• **Source document**
....

In 2019, Emily Mikiko Strocher, an eighth grade social studies teacher, brought her partner, chef Alex McGillivray, down to a wedding in her native California. While she was there, she decided to show him the orchard where her family holds their annual mochitsuki, a celebration surrounding the making of mochi. It’s a labor-intensive process that involves soaking, steaming, kneading, and pounding glutinous rice until it becomes the soft, stretchy base for so many desserts enjoyed around the world. “We’ve been doing it for 60 years or so,” Mikiko Strocher says. “It’s always been a part of my family’s food tradition.”
That’s where the couple got the idea for starting a mochi doughnut pop-up. Mochi doughnuts, unlike raised or cake doughnuts, rely on glutinous rice flour, which gives them a light, chewy texture. At the time, the two couldn’t find any mochi doughnuts in Portland, and it seemed like an idea worth trying out. So in February 2020, the couple decided to host a pop-up in a WeWork space; they sold 72 donuts in 30 minutes.
In the last year, mochi doughnuts have started to gain ground in Portland at large, from pandemic-friendly pop-ups to Instagram-based businesses. Some cafes simply bake their doughnuts; some bake and fry. Some use a blend of rice and wheat flour; others go completely gluten-free and stick to rice flour. Some use dairy; others skip it. All of them, however, rely on that rice flour, which creates a distinct textural difference from the doughnuts that made Portland famous. The popularity of mochi doughnuts makes sense: Portland, of course, is known for its doughnuts, from its love-hate relationship with Voodoo and Blue Star to the humanitarian doughnut operations at Pip’s Original. But the city, oddly, hasn’t had a longstanding history of mochi doughnut shops, even as they appeared in pastry cases in other large cities around the United States. They’ve appeared on the menu at local chain Coco Donuts, but beyond that, there isn’t much.

....

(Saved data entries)
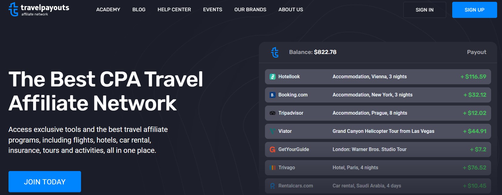502x195 pixels.
Task: Click the Trivago brand icon
Action: (273, 168)
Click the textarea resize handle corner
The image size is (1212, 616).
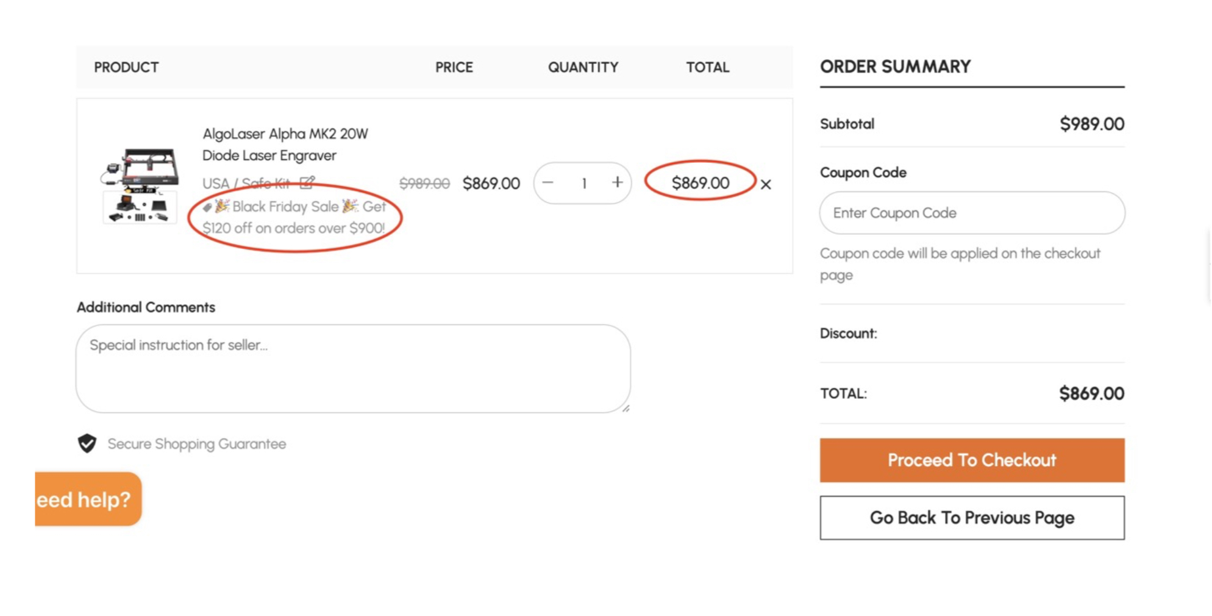pos(626,409)
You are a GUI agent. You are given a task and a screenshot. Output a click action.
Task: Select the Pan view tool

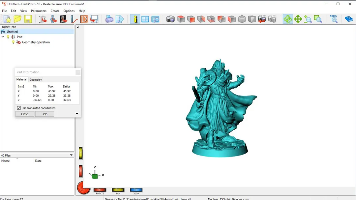point(298,19)
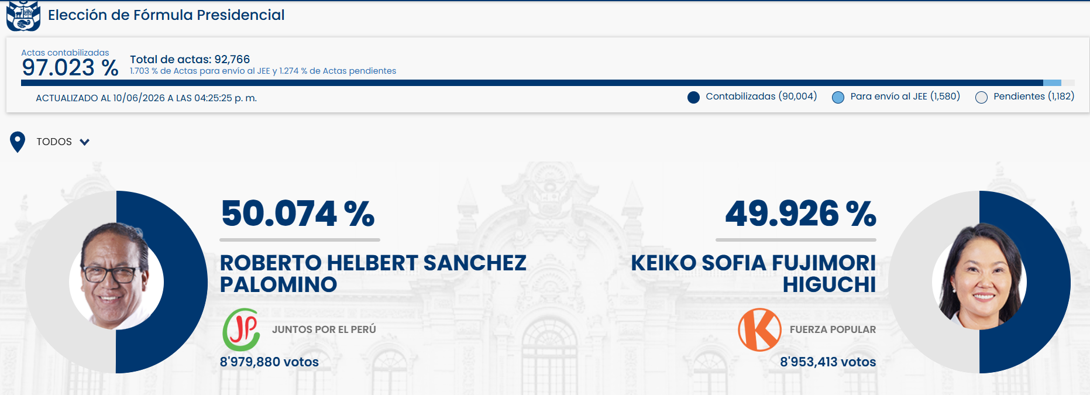Screen dimensions: 1090x395
Task: Click Keiko Fujimori's portrait photo
Action: click(x=979, y=276)
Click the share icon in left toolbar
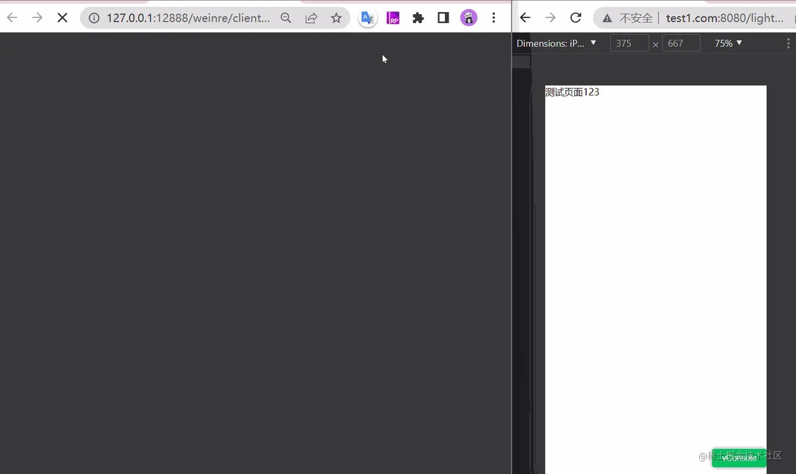 311,17
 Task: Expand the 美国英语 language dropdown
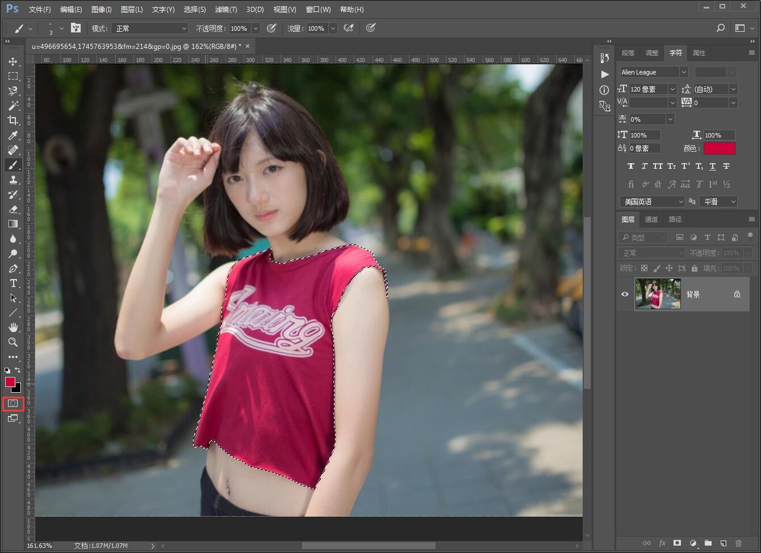[x=653, y=202]
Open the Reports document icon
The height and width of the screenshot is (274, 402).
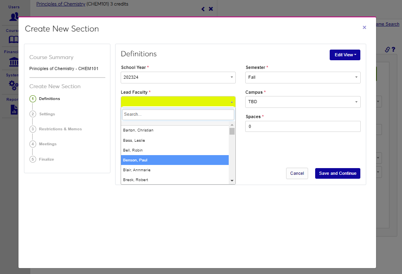[x=14, y=109]
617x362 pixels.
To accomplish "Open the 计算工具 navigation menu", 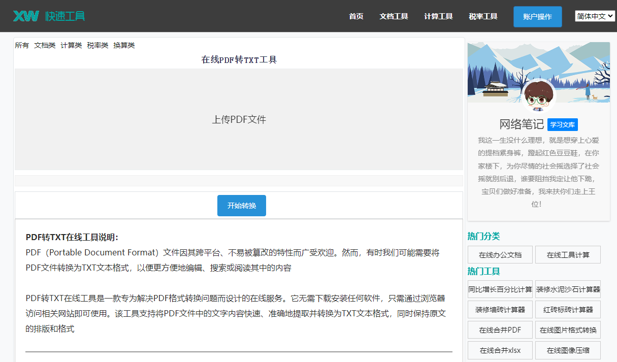I will pyautogui.click(x=438, y=16).
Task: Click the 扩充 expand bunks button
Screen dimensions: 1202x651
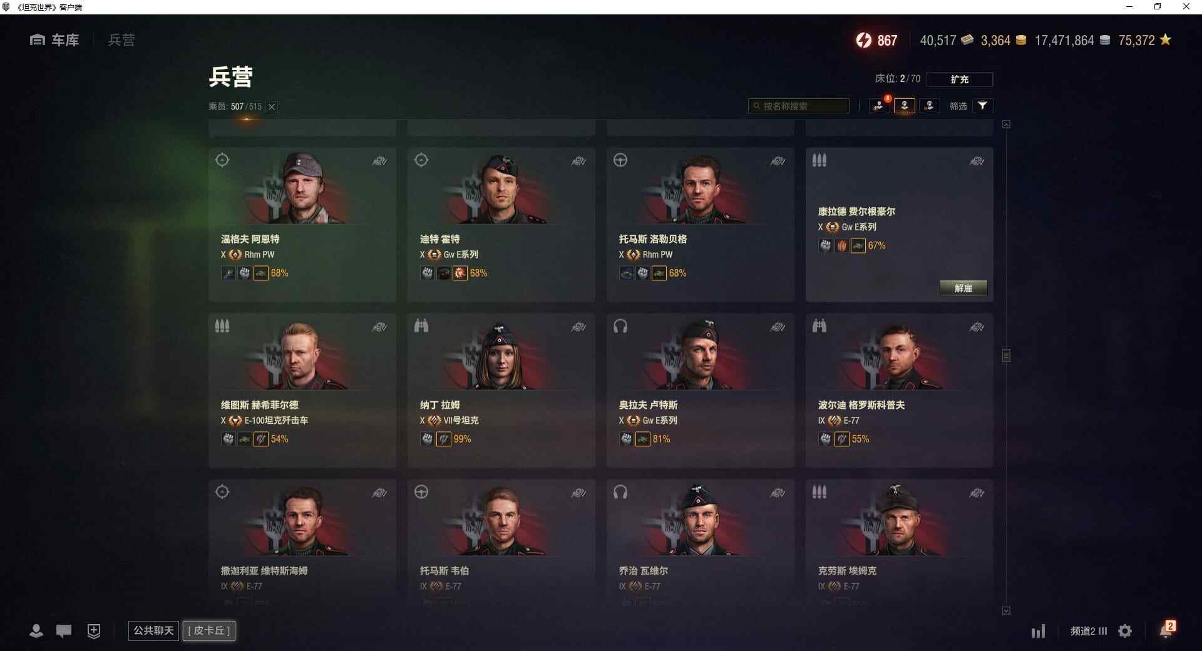Action: click(x=960, y=79)
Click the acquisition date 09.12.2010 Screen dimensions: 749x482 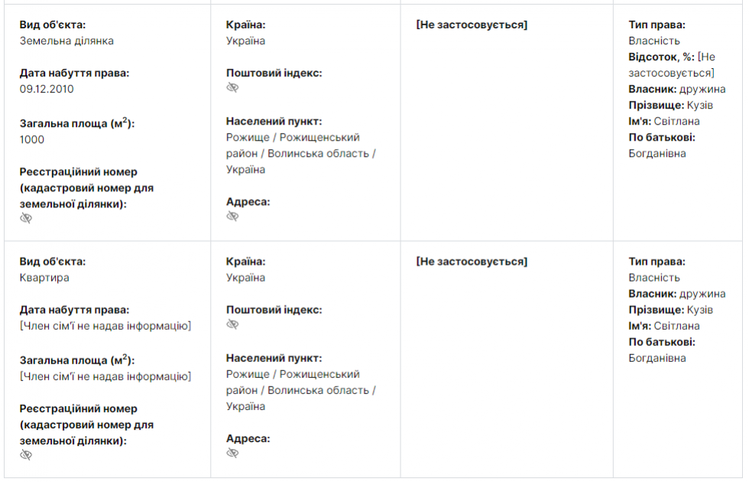47,89
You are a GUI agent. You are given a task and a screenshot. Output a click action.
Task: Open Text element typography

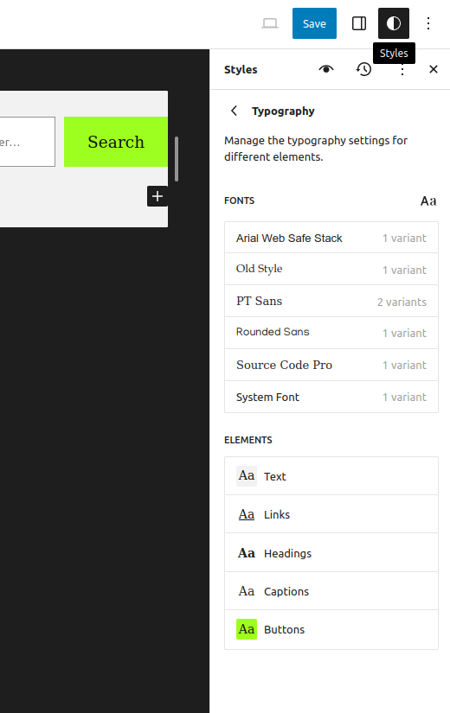(331, 476)
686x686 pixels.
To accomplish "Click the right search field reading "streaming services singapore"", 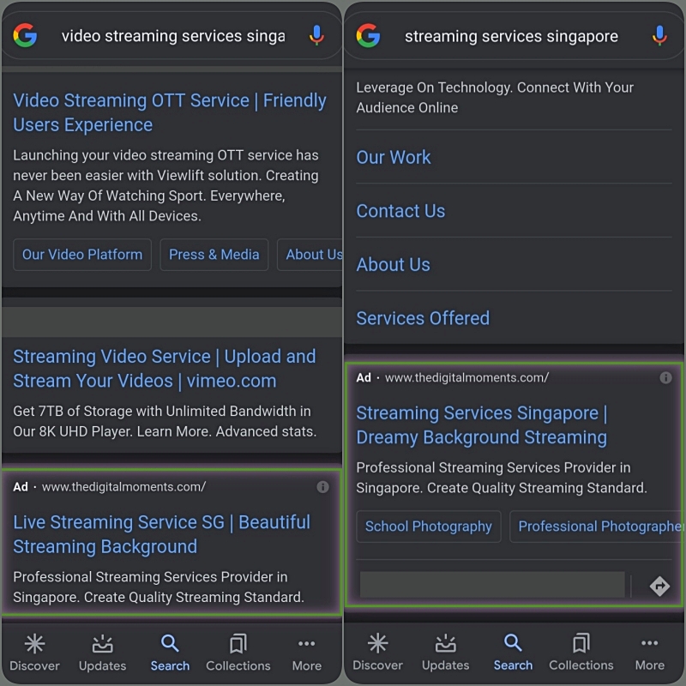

....

• **What you will do**
1. Translate this sentence from the mochi doughnut article into Spanish: "Mochi doughnuts, unlike raised or cake doughnuts, rely on glutinous rice flour, which gives them a light, chewy texture."
2. Reproduce the passage of the mochi doughnut article that starts at "That’s where the" and ends at "in 30 minutes.".

• **Per-task outputs**
1. Las donas de mochi, a diferencia de las donas de levadura o de tipo pastel, dependen de la harina de arroz glutinoso, que les da una textura ligera y masticable.

2.
That’s where the couple got the idea for starting a mochi doughnut pop-up. Mochi doughnuts, unlike raised or cake doughnuts, rely on glutinous rice flour, which gives them a light, chewy texture. At the time, the two couldn’t find any mochi doughnuts in Portland, and it seemed like an idea worth trying out. So in February 2020, the couple decided to host a pop-up in a WeWork space; they sold 72 donuts in 30 minutes.